病院経営4・2%の赤字 診療報酬上げ圧力強まる 過去3番目の低水準 医療経済実態調査

 厚生労働省は8日、医療機関の経営状況などを調べた平成28年度「医療経済実態調査」を中央社会保険医療協議会(厚労相の諮問機関)に報告した。30年度診療報酬改定の基礎資料となる。国公立を含む一般病院全体の利益率(収入に占める利益の割合)はマイナス4・2%の赤字で、過去3番目に低かった。
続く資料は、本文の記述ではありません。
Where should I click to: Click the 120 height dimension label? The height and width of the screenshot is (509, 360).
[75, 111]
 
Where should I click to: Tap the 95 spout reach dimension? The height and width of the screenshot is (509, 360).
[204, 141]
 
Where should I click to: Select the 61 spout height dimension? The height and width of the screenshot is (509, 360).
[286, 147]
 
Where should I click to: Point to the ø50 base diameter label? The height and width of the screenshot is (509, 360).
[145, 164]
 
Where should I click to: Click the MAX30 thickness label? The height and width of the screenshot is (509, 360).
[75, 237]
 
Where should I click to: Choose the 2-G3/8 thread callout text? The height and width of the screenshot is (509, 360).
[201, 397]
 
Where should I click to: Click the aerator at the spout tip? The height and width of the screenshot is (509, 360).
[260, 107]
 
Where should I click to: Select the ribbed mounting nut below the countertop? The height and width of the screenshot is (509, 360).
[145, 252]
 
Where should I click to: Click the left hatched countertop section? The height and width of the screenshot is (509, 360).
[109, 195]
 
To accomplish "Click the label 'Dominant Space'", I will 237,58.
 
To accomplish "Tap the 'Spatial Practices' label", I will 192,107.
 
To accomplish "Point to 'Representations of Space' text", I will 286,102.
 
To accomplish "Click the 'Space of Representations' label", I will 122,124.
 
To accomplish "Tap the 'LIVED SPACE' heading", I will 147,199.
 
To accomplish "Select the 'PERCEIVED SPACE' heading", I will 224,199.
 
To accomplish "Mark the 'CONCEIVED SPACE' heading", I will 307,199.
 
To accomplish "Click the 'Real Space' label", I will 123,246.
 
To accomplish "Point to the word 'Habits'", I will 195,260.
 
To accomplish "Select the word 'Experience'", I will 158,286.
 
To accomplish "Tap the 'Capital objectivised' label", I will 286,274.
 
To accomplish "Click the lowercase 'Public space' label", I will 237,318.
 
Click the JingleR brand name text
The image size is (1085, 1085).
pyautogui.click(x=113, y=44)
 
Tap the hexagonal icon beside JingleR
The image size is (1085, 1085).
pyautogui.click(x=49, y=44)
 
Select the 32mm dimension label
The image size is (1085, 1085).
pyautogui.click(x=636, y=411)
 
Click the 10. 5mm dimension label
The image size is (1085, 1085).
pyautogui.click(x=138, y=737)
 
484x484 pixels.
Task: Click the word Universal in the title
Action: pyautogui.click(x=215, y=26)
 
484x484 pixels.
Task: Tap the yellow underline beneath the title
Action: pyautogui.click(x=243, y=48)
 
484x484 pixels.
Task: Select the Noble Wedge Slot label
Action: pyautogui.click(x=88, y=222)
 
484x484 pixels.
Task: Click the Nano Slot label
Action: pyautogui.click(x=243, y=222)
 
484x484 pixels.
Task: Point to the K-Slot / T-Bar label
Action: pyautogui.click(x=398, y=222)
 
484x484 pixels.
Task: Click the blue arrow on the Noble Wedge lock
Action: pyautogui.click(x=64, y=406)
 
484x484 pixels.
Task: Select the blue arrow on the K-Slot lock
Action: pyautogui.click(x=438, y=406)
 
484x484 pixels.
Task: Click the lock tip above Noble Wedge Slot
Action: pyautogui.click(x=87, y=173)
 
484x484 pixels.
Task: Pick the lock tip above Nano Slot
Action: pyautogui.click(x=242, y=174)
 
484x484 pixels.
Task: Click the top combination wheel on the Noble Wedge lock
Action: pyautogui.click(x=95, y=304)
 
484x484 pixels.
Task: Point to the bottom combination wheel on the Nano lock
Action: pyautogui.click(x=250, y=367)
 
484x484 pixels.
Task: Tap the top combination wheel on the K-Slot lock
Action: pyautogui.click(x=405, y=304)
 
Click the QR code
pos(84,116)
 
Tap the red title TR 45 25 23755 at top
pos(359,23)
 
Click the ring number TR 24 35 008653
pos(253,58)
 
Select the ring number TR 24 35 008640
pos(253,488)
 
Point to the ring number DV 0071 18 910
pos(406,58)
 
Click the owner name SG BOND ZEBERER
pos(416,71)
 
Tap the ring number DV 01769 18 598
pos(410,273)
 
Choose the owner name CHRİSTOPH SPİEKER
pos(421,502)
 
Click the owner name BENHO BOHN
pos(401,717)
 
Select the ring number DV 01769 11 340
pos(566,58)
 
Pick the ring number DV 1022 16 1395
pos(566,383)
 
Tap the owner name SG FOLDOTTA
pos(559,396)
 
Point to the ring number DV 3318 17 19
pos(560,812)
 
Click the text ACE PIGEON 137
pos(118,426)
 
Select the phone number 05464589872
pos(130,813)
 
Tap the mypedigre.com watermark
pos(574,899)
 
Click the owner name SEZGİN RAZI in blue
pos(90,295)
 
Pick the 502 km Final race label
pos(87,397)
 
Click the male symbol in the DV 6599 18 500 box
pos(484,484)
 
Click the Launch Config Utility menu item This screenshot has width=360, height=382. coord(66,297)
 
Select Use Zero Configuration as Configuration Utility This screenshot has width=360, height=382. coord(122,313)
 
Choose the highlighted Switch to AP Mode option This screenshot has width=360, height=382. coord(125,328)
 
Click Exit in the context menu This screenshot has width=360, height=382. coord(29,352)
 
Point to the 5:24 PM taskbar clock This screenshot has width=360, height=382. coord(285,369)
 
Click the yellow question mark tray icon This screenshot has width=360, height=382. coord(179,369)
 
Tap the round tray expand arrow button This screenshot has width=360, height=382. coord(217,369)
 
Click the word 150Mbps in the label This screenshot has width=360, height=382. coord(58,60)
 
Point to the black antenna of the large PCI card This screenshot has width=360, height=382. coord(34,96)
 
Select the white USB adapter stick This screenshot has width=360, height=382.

 一般病院全体の利益率は27年度から0・5ポイント悪化。人件費の増加が原因とみられ、給与費は前年度に比べ2・1%増加した。一般病院のうち国立の利益率はマイナス1・9%。都道府県立などの公立病院はマイナス13・7%の赤字だった。

 政府は医療機関に支払う診療報酬について、来年4月の改定で医師の収入に直結する「本体部分」を小幅プラスとし、「薬価部分」を引き下げることで、全体でマイナスにする方向で検討している。病院経営が全体で悪化しているため、日本医師会などによる本体部分の引き上げ圧力が強まりそうだ。

 一方、民間病院の病院長の平均年収は約3161万円(前年度比0・6%増)で、医師は約1517万円(同0・2%増)。国立の病院長は約1972万円(同0・3%減)、医師は約1456万円(同0・6%減)だった。